▶ [What is needed] Nothing but the lines from the one containing "Screen dimensions: 267x151" through the end of the entries should be set down, each exactly as written.

▶ [Given records]

-- Opening Marker --

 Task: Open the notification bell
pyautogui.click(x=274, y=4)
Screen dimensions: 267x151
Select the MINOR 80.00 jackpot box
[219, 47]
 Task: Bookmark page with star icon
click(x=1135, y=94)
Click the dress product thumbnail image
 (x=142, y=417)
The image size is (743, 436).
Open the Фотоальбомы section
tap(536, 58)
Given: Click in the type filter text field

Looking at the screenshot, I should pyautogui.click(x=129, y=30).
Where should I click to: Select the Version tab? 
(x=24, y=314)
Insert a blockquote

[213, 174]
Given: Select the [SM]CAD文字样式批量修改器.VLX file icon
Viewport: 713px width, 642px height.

-- Closing Marker --

▶ [Expected answer]
Screen dimensions: 267x151
Select the MINOR 80.00 jackpot box
[219, 47]
 Task: Bookmark page with star icon
click(x=1135, y=94)
Click the dress product thumbnail image
 (x=142, y=417)
The image size is (743, 436).
Open the Фотоальбомы section
tap(536, 58)
Given: Click in the type filter text field

Looking at the screenshot, I should pyautogui.click(x=129, y=30).
Where should I click to: Select the Version tab? 
(x=24, y=314)
Insert a blockquote

[213, 174]
Given: Select the [SM]CAD文字样式批量修改器.VLX file icon
Viewport: 713px width, 642px height.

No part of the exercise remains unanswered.